Aberrant DNA hypermethylation reduces the expression of the desmosome‐related molecule periplakin in esophageal squamous cell carcinoma

• Published in: Cancer medicine (Malden, MA) Vol. 4; no. 3; pp. 415 - 425
• Main Authors: Otsubo, Takeshi, Hagiwara, Teruki, Tamura‐Nakano, Miwa, Sezaki, Takuhito, Miyake, Oki, Hinohara, Chihaya, Shimizu, Toshio, Yamada, Kazuhiko, Dohi, Taeko, Kawamura, Yuki I.
• Format: Journal Article
• Language: English
• Published: United States John Wiley & Sons, Inc 01.03.2015; BlackWell Publishing Ltd
• Subjects: Aged; Aged, 80 and over; Bisulfite; Cancer Biology; Carcinoma, Squamous Cell - genetics; Carcinoma, Squamous Cell - metabolism; Carcinoma, Squamous Cell - ultrastructure; Cell culture; Cell growth; Cell Line, Tumor; Cell migration; CpG Islands; Deoxyribonucleic acid; Desmosome; Desmosomes; DNA; DNA Methylation; DNA methyltransferase; Esophageal cancer; Esophageal Neoplasms - genetics; Esophageal Neoplasms - metabolism; Esophageal Neoplasms - ultrastructure; Esophageal Squamous Cell Carcinoma; Esophagus; Esophagus - metabolism; Esophagus - ultrastructure; Extracellular matrix; Female; Filaments; Gene expression; Humans; Intermediate filaments; Male; Medical research; Metastases; Metastasis; Middle Aged; Mucous Membrane - metabolism; Mucous Membrane - ultrastructure; Patients; periplakin; Phenotypes; Plakins - genetics; Plakins - metabolism; Promoter Regions, Genetic; Proteins; Squamous cell carcinoma; Studies; Throat cancer; Transcription; Transmission electron microscopy; Tumors; Japan; DNA methylation; esophageal squamous cell carcinoma; Desmosome; periplakin
• ISSN: 2045-7634; 2045-7634
• DOI: 10.1002/cam4.369

Periplakin (PPL), a member of the plakin family of proteins that localizes to desmosomes and intermediate filaments, is downregulated in human esophageal squamous cell carcinoma (ESCC).
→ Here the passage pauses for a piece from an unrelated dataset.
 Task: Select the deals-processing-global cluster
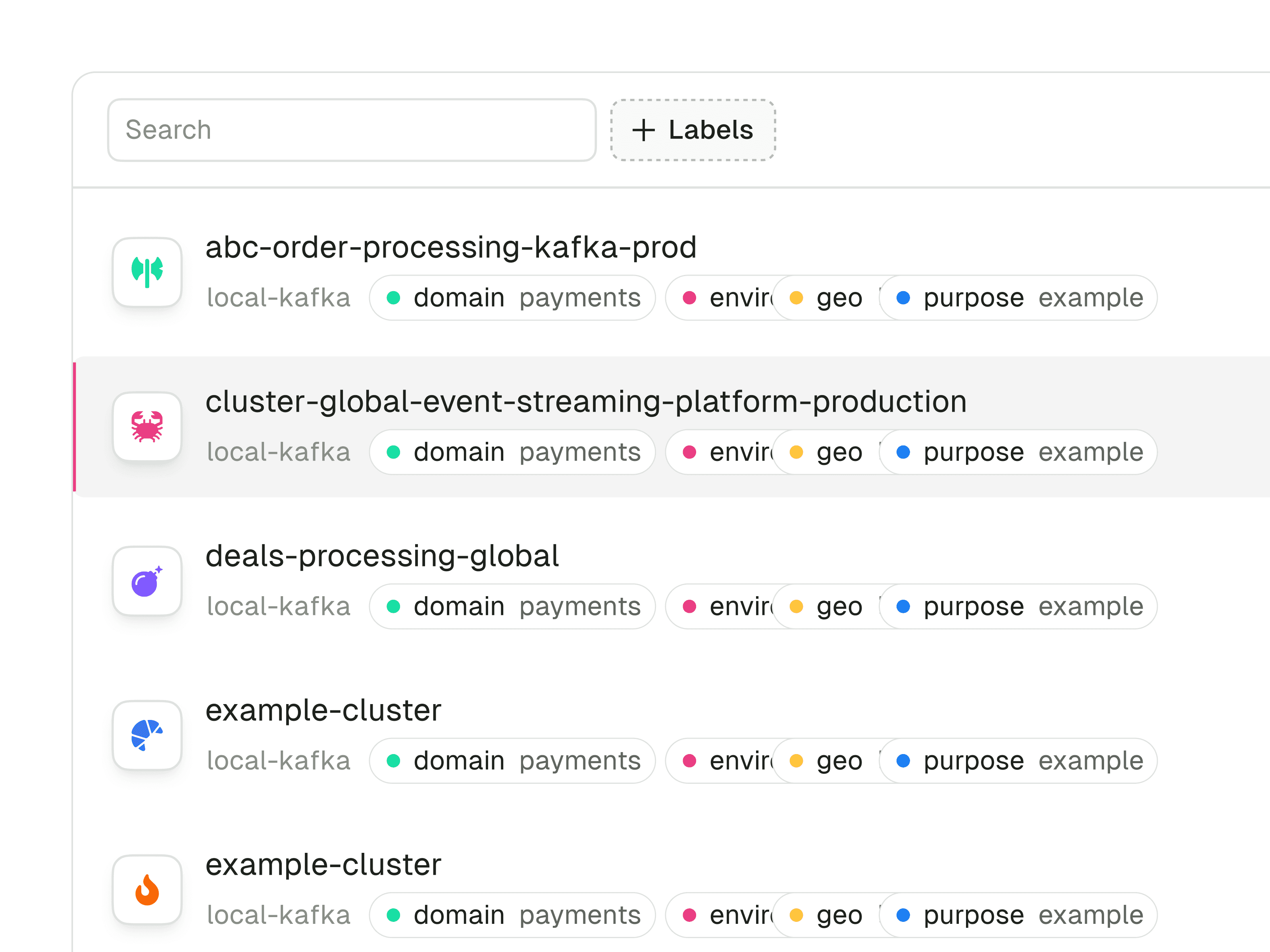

Little is known, however, about the molecular mechanism underlying the regulation of PPL expression and the contribution of PPL loss to the malignant property of the cancer is unclear. We demonstrated that PPL mRNA expression was significantly reduced in ESCC tissues compared with that in normal tissues. Therefore, we hypothesized that CpG hypermethylation is the cause of the downregulation of PPL. Bisulfite‐pyrosequencing of 17 cases demonstrated that the frequency of PPL methylation was higher in ESCC tissues than in normal tissues. When human ESCC cell lines were treated with 5‐aza‐2′‐deoxycytidine (5‐aza‐dC), a DNA‐methyltransferase inhibitor, PPL transcription was induced. Human KYSE270 ESCC cells do not stratify under ordinary culture conditions and rarely produce desmosomes; however, the forced expression of PPL promoted cell stratification. PPL induction also promoted adhesion to extracellular matrix but delayed cell migration. The abundance of desmosome‐like structures was greatly increased in PPL transfectant as determined by transmission electron microscopy. Very low expression of another desmosome protein EVPL in ESCC, even in PPL transfectant, also supported the significant role of PPL in desmosome formation and cell stratification. Our results first indicate that the downregulation of PPL mediated by DNA hypermethylation, which may play an important role in the loss of ESCC stratification and likely in metastatic phenotype. A desmosomal protein preplakin (PPL) is reduced in esophageal squamous cell carcinoma (ESCC). Here, we first report DNA methylation of PPL in ESCC and that PPL plays significant role in desmosome formation, squamous cell stratifying, adhesion to extracellular matrix and delayed migration.